Psalm 78:72 has been so vital for me in my leadership as I try to bridge these two values which seem to be opposing but can actually be very powerful when brought together. To lead in a church that values excellence and authenticity means we need to believe first that this is at all possible and then second that there is a way to get there.

And I do!

He chose David his servant
    and took him from the sheepfolds;
from following the nursing ewes he brought him
    to shepherd Jacob his people,
    Israel his inheritance.
With upright heart he shepherded them
    and guided them with his skillful hand.
Psalm 78:70-72

The last verse of Psalm 78 which is this beautiful description of the authentic heart of David (“With upright heart he shepherded them”) and the excellent skill of David (“and guided them with his skillful hand”) tells me that not only is this kind of leadership possible but since we see it in the life of God’s anointed king we have to say that there is a value God places on a life lived this way and a way to get there.

Upright heart, skillful hand.
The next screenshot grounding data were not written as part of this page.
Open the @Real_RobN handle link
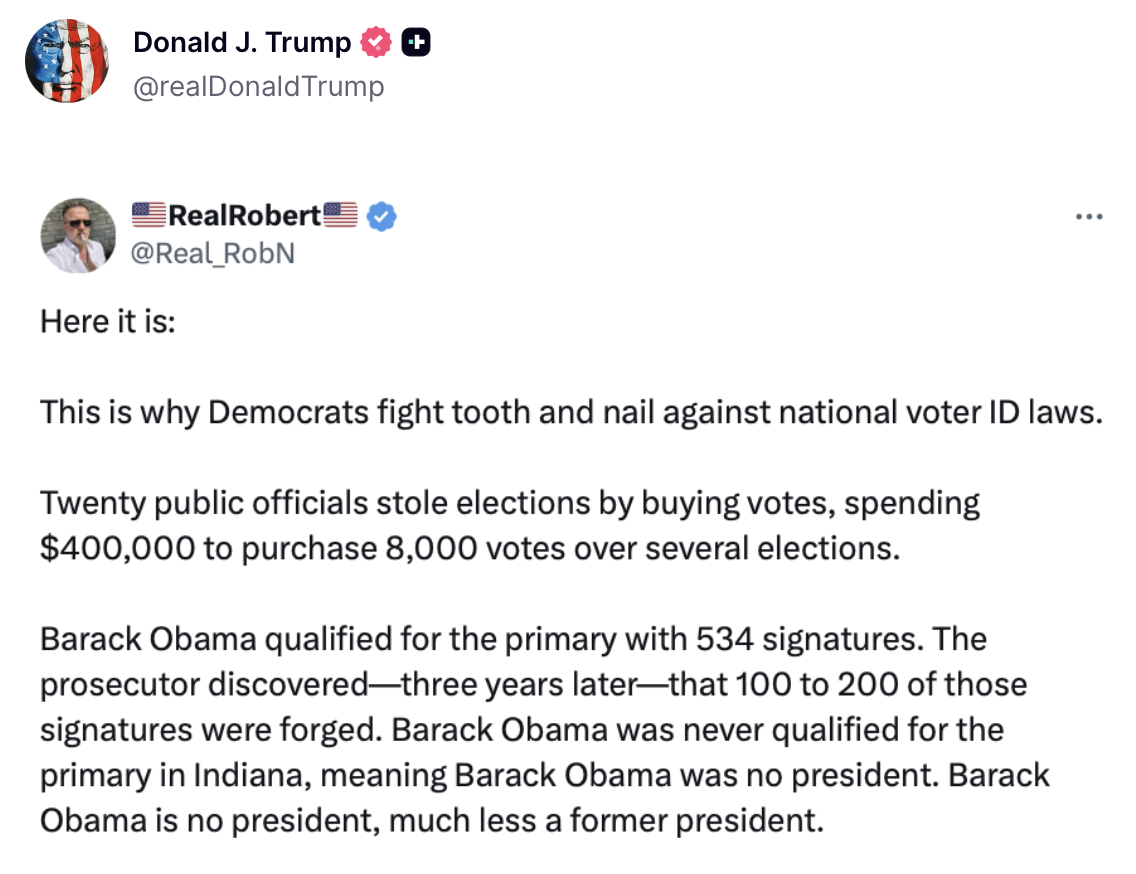The image size is (1136, 874). pos(213,254)
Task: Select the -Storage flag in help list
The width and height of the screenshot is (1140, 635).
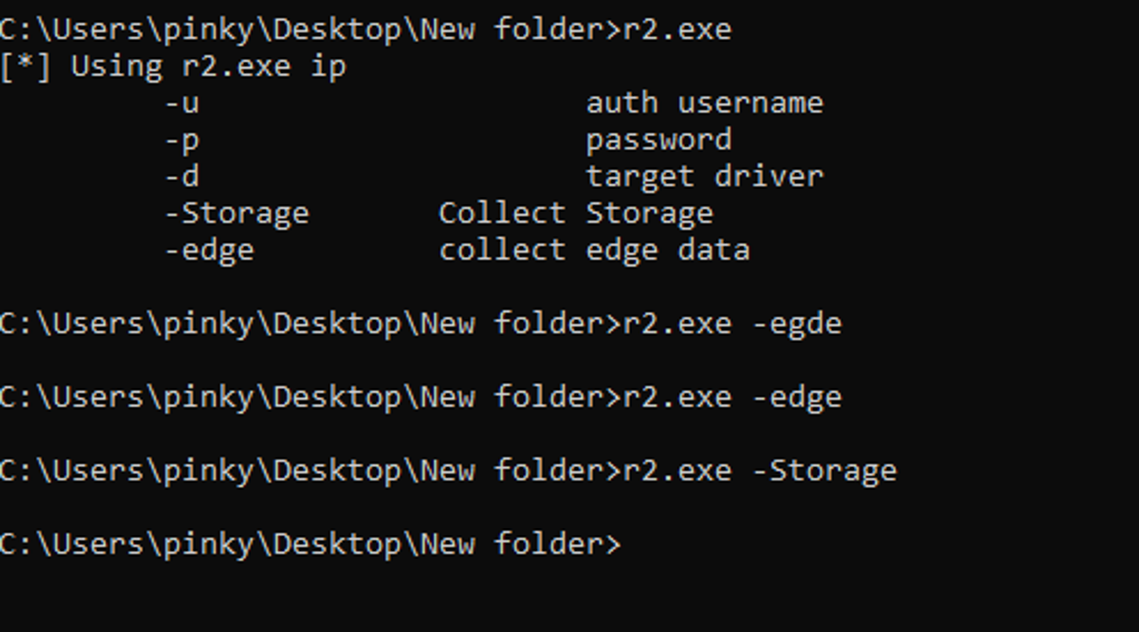Action: coord(236,213)
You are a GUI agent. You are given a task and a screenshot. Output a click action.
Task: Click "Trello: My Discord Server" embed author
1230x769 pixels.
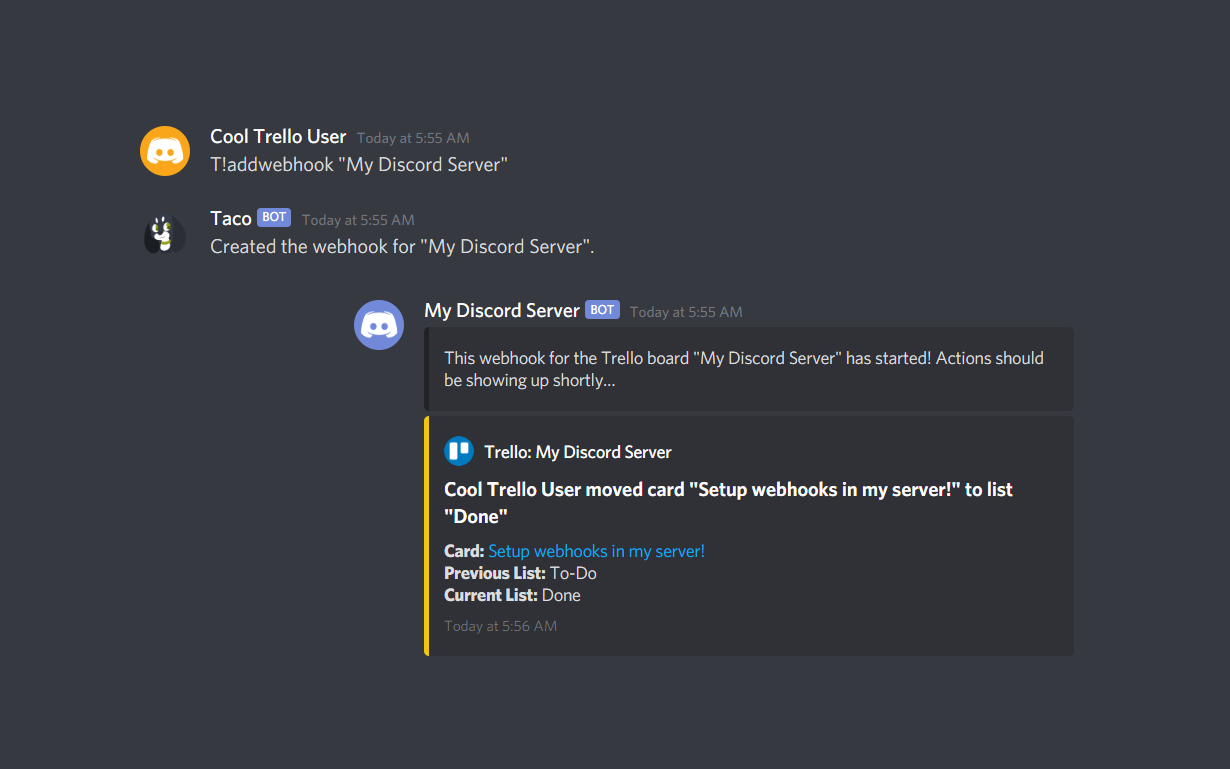tap(577, 453)
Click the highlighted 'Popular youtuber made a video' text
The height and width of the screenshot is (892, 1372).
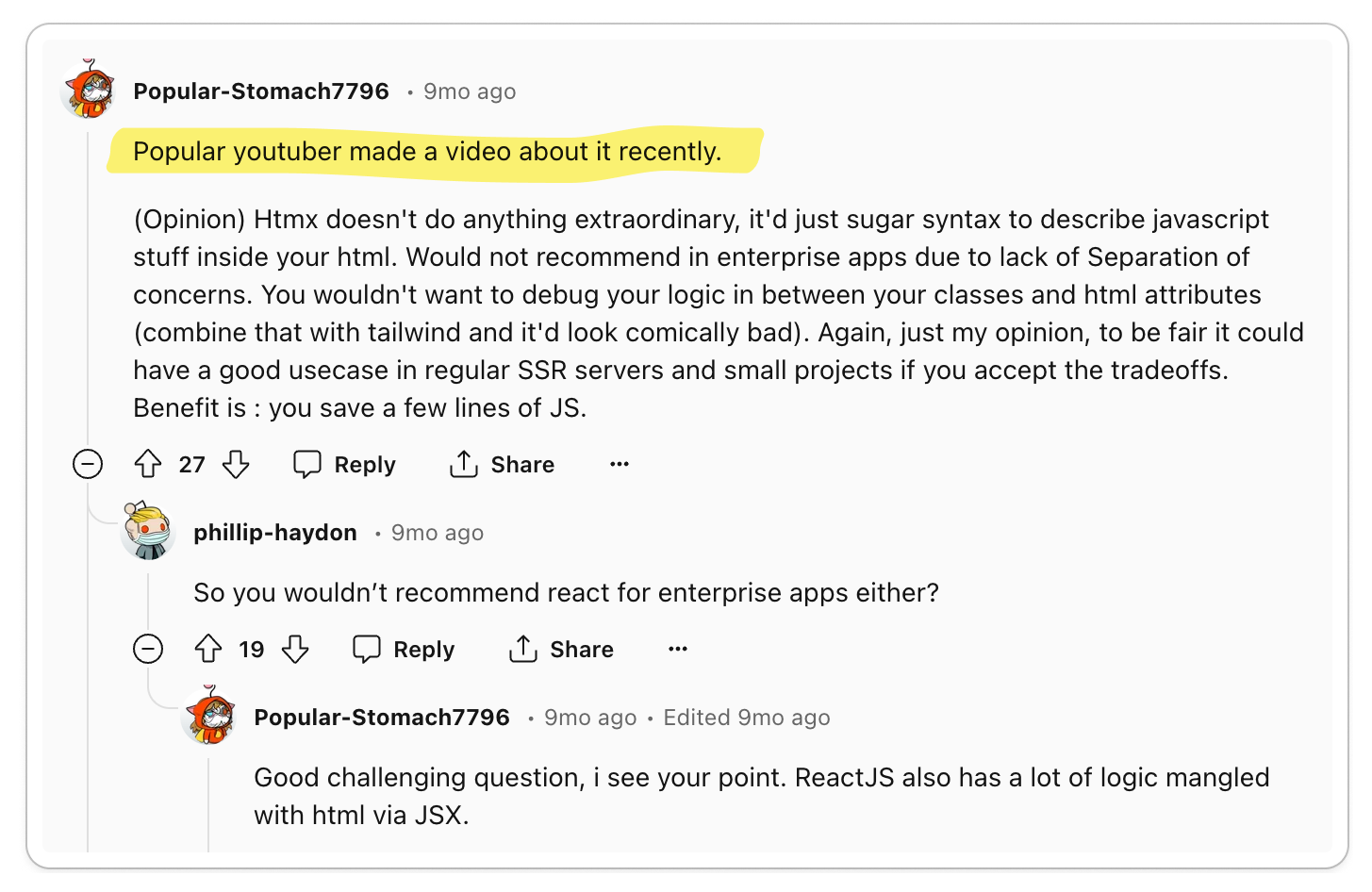click(427, 151)
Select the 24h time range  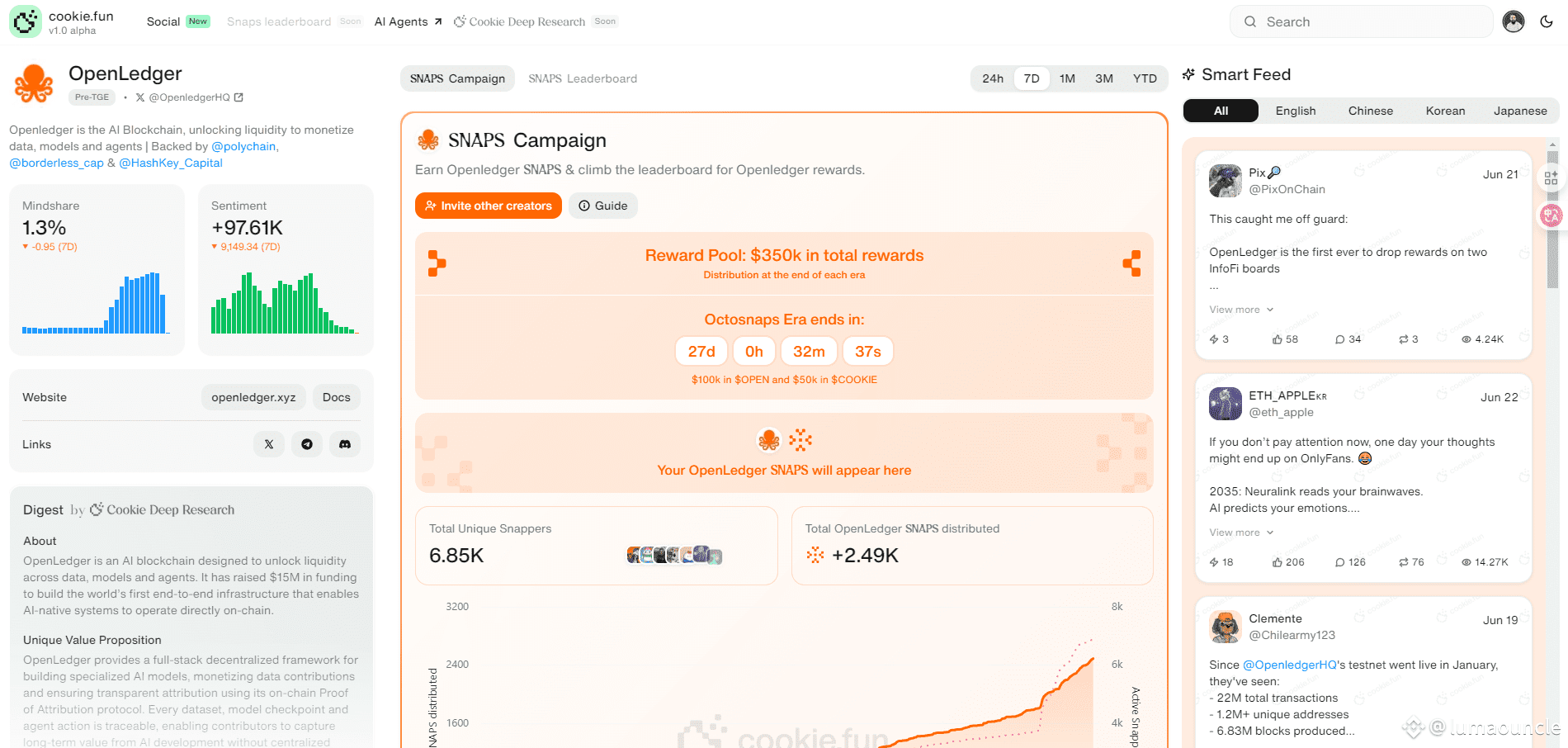(x=993, y=78)
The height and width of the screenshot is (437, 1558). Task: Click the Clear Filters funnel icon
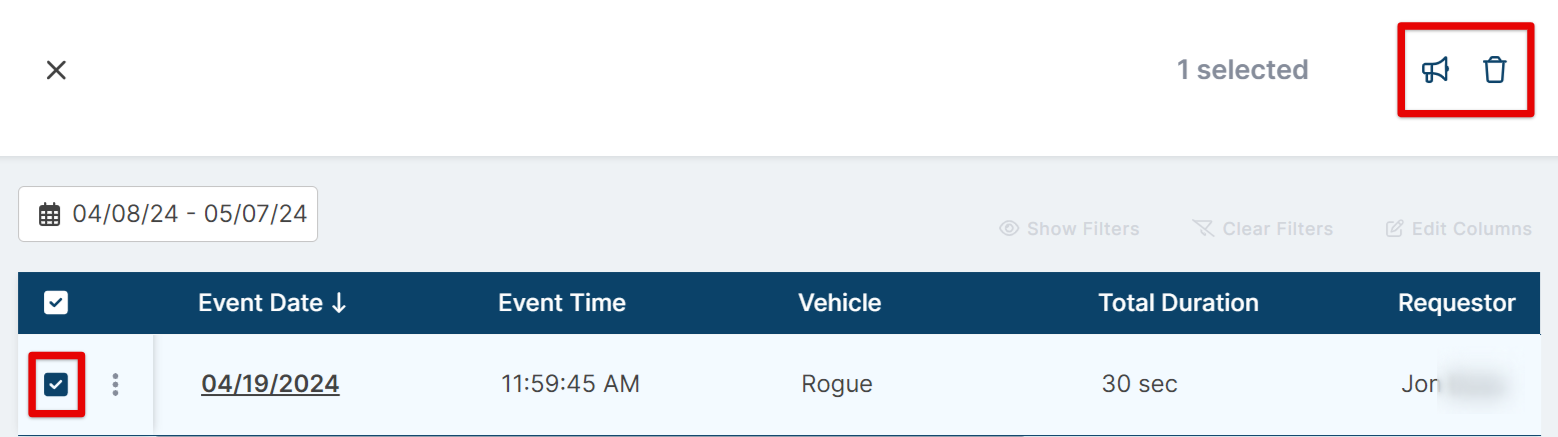[x=1203, y=229]
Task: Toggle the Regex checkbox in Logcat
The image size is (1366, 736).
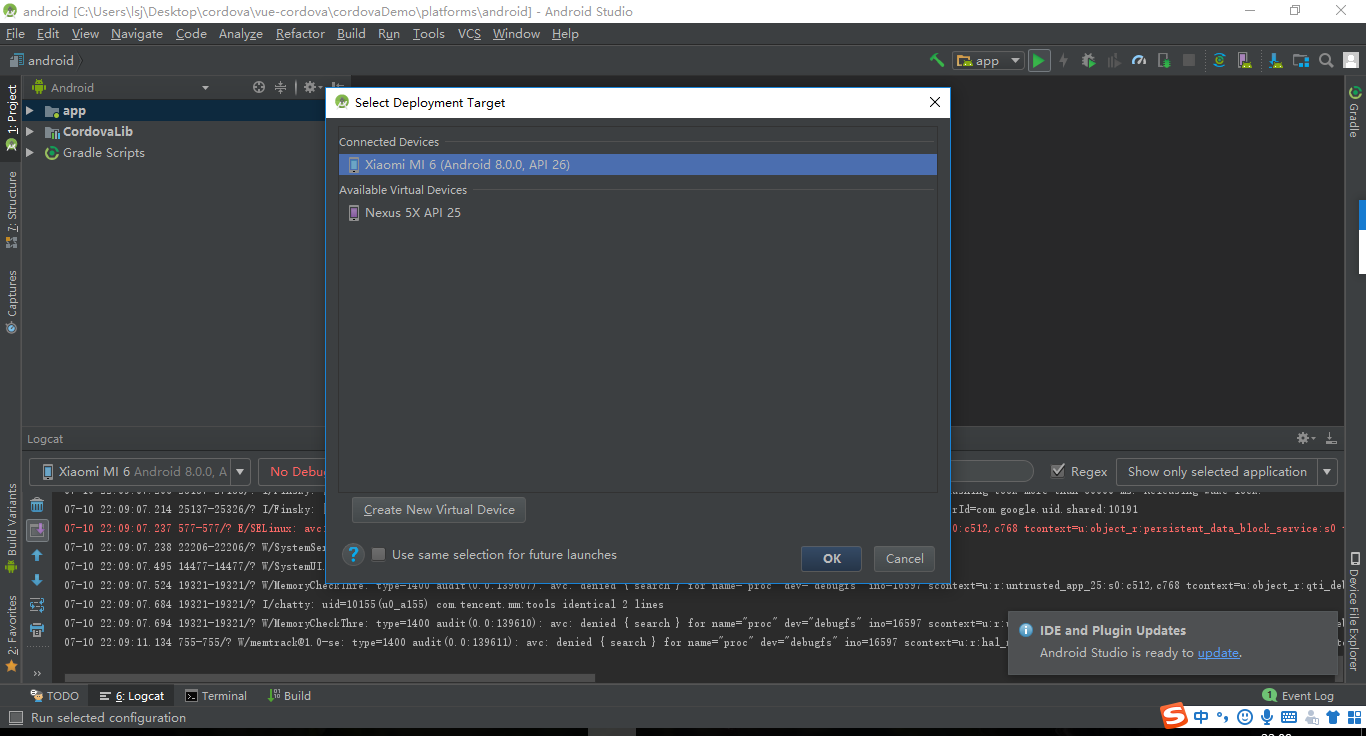Action: [1058, 471]
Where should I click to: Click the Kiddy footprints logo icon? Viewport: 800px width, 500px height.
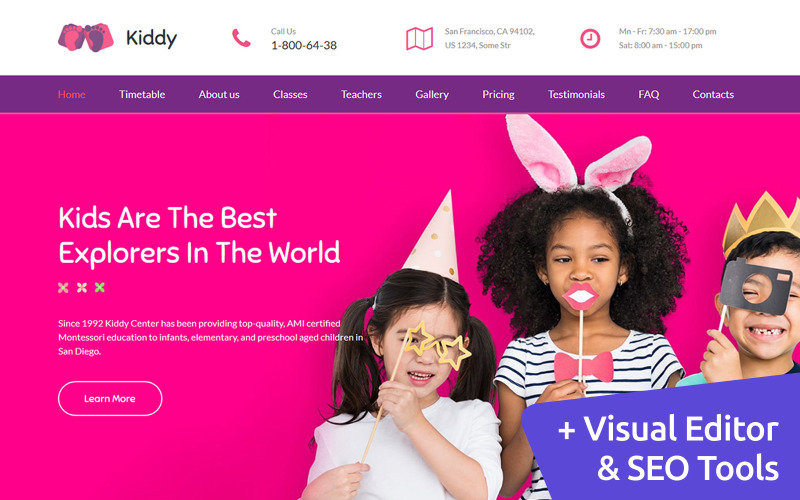click(86, 37)
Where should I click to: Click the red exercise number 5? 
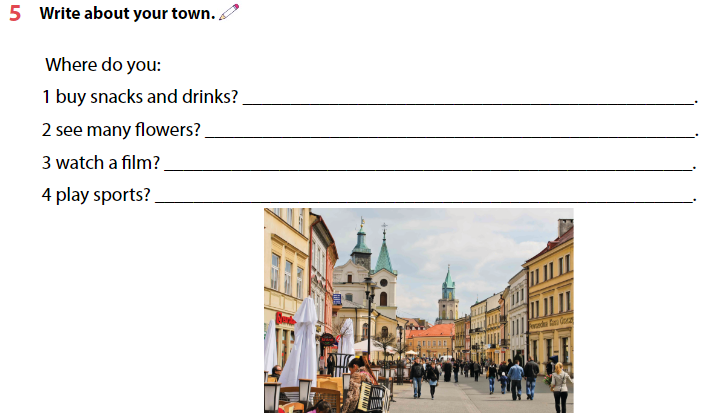click(14, 15)
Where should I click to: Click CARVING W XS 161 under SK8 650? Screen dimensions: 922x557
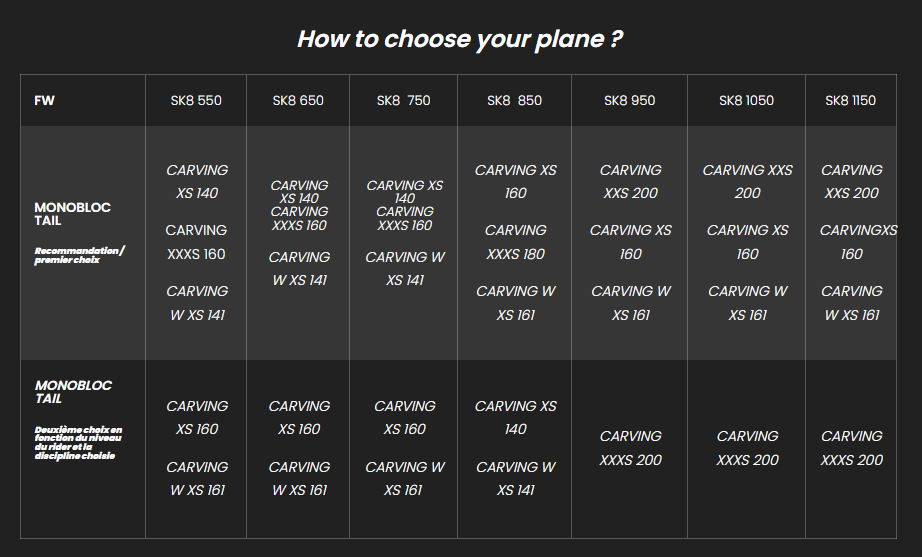[x=299, y=478]
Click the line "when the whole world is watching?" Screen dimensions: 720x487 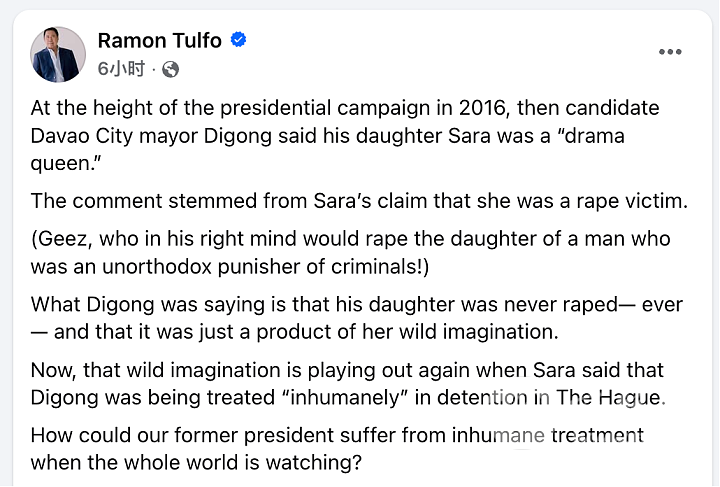coord(196,463)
Authenticity and excellence. Neither one held higher than the other, neither one neglected for the sake of the other, neither one attacked as the enemy of the other. Both held as allies in the life of the worship leader, in the lives of people on our worship teams and in what we are trying to cultivate in the lives of the people we are leading.

Let me give you three ways I think this plays out in practical terms:

  1. Audition for character and skill

    I’ve written about this before and the response was so big that I put together an ebook for you and your team. Essentially I believe that you can expect both great character and great skill from those on your worship team and as a leader you have a responsibility to set a clear path for people.

    Think about it this way. How do baseball teams get better? Generally through free agency, trades and the draft. The draft takes the longest but it’s the best way to ensure that you are developing the kind of organization you envision. Auditions are the same. As you are bringing people into your worship ministry you are helping them engage from the very start in this dual priority of character and skill, authenticity and excellence.

    Thanks for your interest in the Audition for Change ebook. Click here to download your free copy.
  2. Don’t let the jerk play

    I am so grateful that I have never in all my years of worship ministry leadership had to remove anyone from our teams on a permanent basis because of a character issue. Would I? 100%. The priority of upright heart and authentic worship before the Lord is so significant to me that despite any excellence or skill qualifications I would remove someone from our teams or ask them to step back for a time until those character issues can be solved.

    Don’t let the jerk play. Just because someone is a killer guitar player or drummer or singer or keyboard player doesn’t earn them the right to be a jerk. Character matters. Lead the way and set high expectations for upright heart and character.

  3. Great hearts don’t always sound great

    As a leader I guarantee you will one day find yourself in a situation where you are presented with someone from your church who should get a chance to sing on the worship team because they’ve got a “great heart”… whatever that means.

    I’m sure they have a great heart and they’re a lovely person and I’d enjoy sitting across a table from them drinking tea but that’s not enough of a qualification, in my opinion, to be on a worship team. Great hearts don’t always sound great.

    Make no apologies for expecting a certain skill level on your teams. People are not led in worship by great hearts, people are led in worship by skillful musicians who have invested time, energy and resources into developing an excellent ability.

At the end of the day we are dealing with two fictional groups of people. We all know there aren’t really any churches out there saying they are 100% in the authentic camp and 0% in the excellent camp and vice versa.

Hopefully I’ve laid out a way for churches and leaders to perhaps reexamine some of your own biases and to see a way forward that wouldn’t cast negative light on worship teams or churches who place priority on these areas of authentic worship or excellent worship in ways that are different than we might choose to do it.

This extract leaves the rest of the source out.